--- start RECORDS FOR THE EXERCISE ---

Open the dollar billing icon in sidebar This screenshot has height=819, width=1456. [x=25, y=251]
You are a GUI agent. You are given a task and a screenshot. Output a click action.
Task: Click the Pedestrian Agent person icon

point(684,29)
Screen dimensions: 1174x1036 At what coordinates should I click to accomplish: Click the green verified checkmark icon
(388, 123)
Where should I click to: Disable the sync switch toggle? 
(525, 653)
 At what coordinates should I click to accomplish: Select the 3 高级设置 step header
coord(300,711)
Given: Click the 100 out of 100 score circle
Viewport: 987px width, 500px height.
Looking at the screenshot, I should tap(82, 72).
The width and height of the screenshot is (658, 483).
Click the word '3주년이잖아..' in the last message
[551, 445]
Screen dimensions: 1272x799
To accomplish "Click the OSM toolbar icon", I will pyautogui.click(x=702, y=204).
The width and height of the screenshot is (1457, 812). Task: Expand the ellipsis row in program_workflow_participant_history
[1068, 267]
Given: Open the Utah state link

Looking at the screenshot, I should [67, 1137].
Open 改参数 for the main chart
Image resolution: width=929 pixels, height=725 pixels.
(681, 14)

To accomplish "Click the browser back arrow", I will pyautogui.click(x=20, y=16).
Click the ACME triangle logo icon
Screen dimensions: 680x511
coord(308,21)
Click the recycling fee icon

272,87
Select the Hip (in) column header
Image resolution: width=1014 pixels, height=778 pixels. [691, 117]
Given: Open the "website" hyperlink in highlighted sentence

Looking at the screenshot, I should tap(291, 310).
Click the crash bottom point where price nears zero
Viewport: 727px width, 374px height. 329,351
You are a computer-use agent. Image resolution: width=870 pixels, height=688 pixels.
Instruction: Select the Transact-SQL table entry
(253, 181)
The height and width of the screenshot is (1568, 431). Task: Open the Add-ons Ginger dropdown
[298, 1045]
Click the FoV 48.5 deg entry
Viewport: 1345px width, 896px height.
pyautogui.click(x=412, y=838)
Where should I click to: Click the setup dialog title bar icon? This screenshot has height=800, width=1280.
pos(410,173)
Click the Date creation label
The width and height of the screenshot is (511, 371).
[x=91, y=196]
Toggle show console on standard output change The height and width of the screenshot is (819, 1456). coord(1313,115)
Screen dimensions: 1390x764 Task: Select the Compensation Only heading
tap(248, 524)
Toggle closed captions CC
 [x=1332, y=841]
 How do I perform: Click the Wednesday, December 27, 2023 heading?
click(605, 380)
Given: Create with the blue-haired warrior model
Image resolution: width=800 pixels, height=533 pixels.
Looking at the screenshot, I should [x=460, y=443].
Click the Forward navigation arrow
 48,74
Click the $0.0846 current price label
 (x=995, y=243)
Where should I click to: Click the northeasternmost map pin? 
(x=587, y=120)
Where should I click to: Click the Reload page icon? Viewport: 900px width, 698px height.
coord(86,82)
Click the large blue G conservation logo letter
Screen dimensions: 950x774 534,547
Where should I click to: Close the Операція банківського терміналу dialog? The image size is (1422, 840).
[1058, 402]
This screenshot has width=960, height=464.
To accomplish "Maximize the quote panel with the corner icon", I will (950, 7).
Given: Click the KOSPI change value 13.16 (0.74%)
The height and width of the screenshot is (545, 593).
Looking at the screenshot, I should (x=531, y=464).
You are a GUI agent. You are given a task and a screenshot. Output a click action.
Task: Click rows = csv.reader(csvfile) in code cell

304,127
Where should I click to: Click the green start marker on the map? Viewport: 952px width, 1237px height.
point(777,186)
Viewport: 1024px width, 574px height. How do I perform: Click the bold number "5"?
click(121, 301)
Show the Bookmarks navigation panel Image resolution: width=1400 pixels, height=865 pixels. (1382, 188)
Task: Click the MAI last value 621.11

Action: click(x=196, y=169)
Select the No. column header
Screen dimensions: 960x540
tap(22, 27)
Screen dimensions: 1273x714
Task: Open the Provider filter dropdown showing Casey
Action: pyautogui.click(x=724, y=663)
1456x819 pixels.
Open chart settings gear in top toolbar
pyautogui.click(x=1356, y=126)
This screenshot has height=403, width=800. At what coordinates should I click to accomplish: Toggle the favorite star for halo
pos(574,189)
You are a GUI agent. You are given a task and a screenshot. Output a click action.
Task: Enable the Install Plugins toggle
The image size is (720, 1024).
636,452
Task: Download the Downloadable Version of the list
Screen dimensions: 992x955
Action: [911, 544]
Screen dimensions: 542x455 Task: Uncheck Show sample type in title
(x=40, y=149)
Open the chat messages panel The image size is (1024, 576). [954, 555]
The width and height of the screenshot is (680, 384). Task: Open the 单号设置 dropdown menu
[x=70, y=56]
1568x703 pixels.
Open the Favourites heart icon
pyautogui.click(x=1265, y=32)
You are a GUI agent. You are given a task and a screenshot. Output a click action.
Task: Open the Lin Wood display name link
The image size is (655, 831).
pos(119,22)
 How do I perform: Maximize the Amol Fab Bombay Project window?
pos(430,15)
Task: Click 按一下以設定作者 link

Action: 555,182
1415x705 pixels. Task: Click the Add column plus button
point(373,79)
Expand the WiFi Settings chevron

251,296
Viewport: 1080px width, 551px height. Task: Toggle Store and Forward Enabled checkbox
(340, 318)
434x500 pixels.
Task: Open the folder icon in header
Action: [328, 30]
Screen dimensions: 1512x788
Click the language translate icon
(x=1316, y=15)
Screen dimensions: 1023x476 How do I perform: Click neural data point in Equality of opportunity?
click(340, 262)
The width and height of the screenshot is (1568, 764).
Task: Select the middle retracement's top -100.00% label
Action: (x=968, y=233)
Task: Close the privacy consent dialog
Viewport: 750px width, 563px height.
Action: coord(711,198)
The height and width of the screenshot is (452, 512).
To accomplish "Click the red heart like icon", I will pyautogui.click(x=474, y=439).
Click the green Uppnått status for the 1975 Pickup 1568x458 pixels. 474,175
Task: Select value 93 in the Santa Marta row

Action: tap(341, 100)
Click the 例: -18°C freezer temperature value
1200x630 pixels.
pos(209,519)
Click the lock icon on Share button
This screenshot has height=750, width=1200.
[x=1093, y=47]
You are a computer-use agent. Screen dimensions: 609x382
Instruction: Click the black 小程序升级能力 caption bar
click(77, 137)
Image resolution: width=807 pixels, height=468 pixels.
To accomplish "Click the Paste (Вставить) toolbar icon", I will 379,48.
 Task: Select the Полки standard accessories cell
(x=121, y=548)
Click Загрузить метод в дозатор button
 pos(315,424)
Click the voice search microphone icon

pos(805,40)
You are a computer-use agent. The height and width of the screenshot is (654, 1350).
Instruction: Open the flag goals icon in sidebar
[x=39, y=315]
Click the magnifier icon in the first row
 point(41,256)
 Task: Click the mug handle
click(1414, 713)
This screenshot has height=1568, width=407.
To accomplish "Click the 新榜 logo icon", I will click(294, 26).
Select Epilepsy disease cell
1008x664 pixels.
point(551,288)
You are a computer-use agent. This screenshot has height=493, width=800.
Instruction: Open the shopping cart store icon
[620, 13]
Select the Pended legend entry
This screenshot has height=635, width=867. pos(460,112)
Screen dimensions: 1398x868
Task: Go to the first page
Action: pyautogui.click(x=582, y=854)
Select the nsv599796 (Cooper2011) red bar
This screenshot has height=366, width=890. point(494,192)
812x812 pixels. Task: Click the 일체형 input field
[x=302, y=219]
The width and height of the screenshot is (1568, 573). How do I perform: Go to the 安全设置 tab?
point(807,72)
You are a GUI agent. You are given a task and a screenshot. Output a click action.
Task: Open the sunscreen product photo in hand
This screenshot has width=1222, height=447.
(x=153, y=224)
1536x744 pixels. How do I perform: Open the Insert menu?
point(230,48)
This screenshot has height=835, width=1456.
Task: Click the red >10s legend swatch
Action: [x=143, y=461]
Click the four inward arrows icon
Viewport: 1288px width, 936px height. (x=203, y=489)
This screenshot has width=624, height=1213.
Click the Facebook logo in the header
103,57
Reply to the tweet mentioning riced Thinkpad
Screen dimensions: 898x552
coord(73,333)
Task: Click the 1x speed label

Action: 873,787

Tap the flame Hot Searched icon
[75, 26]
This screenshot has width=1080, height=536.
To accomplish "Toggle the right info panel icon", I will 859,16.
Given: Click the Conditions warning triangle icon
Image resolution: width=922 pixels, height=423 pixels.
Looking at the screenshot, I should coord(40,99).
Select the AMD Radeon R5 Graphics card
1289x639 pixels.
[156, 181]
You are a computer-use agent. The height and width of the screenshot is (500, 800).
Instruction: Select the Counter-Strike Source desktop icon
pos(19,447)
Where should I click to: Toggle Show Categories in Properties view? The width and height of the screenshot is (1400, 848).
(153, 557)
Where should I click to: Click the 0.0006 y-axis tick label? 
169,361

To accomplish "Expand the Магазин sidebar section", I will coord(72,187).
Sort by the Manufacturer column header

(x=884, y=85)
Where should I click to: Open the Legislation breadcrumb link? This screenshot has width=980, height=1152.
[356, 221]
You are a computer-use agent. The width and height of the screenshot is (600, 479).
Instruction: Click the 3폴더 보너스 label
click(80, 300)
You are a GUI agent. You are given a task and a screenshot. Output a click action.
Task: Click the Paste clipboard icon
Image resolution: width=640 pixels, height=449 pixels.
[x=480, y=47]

--- end RECORDS FOR THE EXERCISE ---

TASK STATEMENT — Reproduce the entries from the line with "Screen dimensions: 1512x788" to the line with "Action: (x=968, y=233)", both included.

EXPECTED ANSWER —
Screen dimensions: 1512x788
Click the language translate icon
(x=1316, y=15)
Screen dimensions: 1023x476 How do I perform: Click neural data point in Equality of opportunity?
click(340, 262)
The width and height of the screenshot is (1568, 764).
Task: Select the middle retracement's top -100.00% label
Action: (x=968, y=233)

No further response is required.